Sunday, March 14, 2021

The Breakers

 I'd put off reading The Breakers because I was afraid that it was the final Sharon McCone novel, leaving only VI Warshawski left of the three godmothers of the female PI. As I read, it felt like a series finale, with Sharon's rumination on her age and career and worries about her failing mother. Sharon wraps these thoughts around the search for her former neighbor, Chelle Curley. We first met Chelle as a hustling teenager, primed to be a millionaire by 30. Now in her early 20s (thanks to some handwaving and retcon), she's a property developer specializing in flipping distressed buildings. The Breakers is a derelict former hotel and night club, and the room where Chelle had been essentially camping during the renovation was decorated with pictures of serial killers. Is there a connection between the macabre decor and Chelle's disappearance? And what secrets are Chelle's parents keeping from Sharon while begging her for help? The Breakers isn't prime McCone, but it was well crafted and entertaining. And it's not the last McCone - after finishing it, I went to Muller's website and found out that there's a new installment due later this year.

The Great Indoors

I'm an incredibly indoorsy person. When lockdown started a year ago this weekend, I thought "This might not be too bad, once I stop panicking over the fact that there's a deadly disease out there. I like being home." A week or two in, I realized that I need more outdoor time than I thought - my evening walks (during the dinner hour so as to minimize contact with others) when it wasn't too wet and raw were not enough. I was shocked to learn that I didn't just need the exercise to burn off my stress, I needed to be outside. Things got better when I started taking regular walks and making sure some of them went through the local parks. The weather's been lousy the last six weeks so I've stopped, and I can't wait until the cold and mud recede enough for me to restart.
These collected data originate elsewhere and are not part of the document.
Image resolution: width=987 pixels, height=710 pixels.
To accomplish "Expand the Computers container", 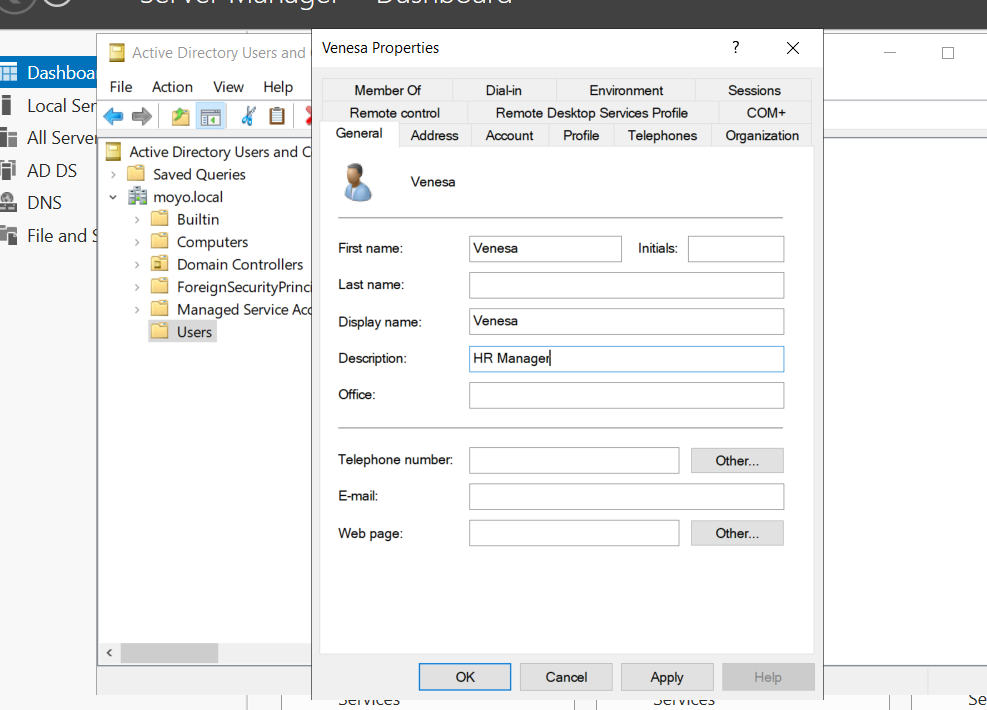I will click(137, 242).
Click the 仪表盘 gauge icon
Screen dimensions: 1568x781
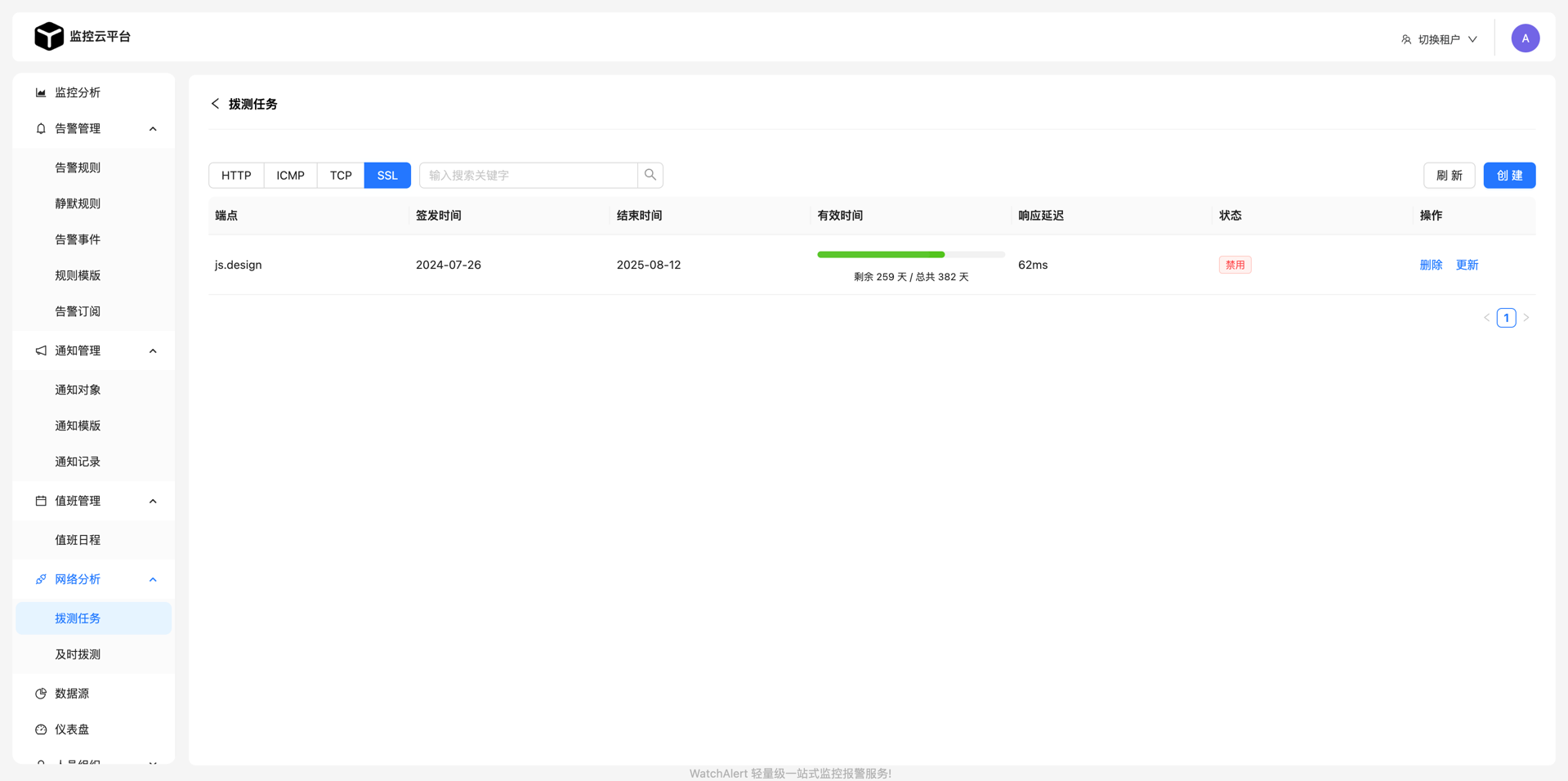[x=41, y=730]
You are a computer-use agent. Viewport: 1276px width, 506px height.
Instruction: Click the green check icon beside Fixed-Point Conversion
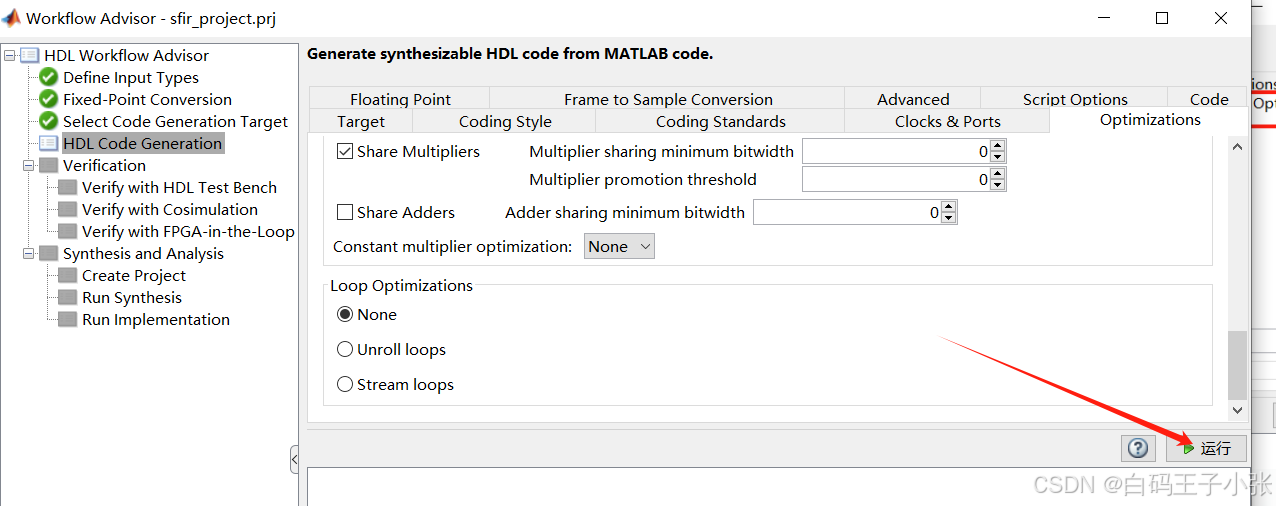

The Great Indoors explains how our built environment affects our lives, and how we can improve them. After a few chapters on the generalities of our need for light and nature, Emily Anthes gets into specifics including a tour of a grade school built with natural light, curving surfaces, and setting set to both absorb and encourage fidgeting. That experiment was thwarted by a growing population and shrinking budget which ended up filling in some of the open space but the chapter on adaptive living spaces was more inserting. Focusing on an apartment building for people with autism, I think that several of the adaptations (soundproofing, light levels that can be fine-tuned) could, like some of the physical accessibility advances of the last 30 years, come into general use. Beyond that, The Great Indoors made me think more about my personal environment and how it affects me more than I realize.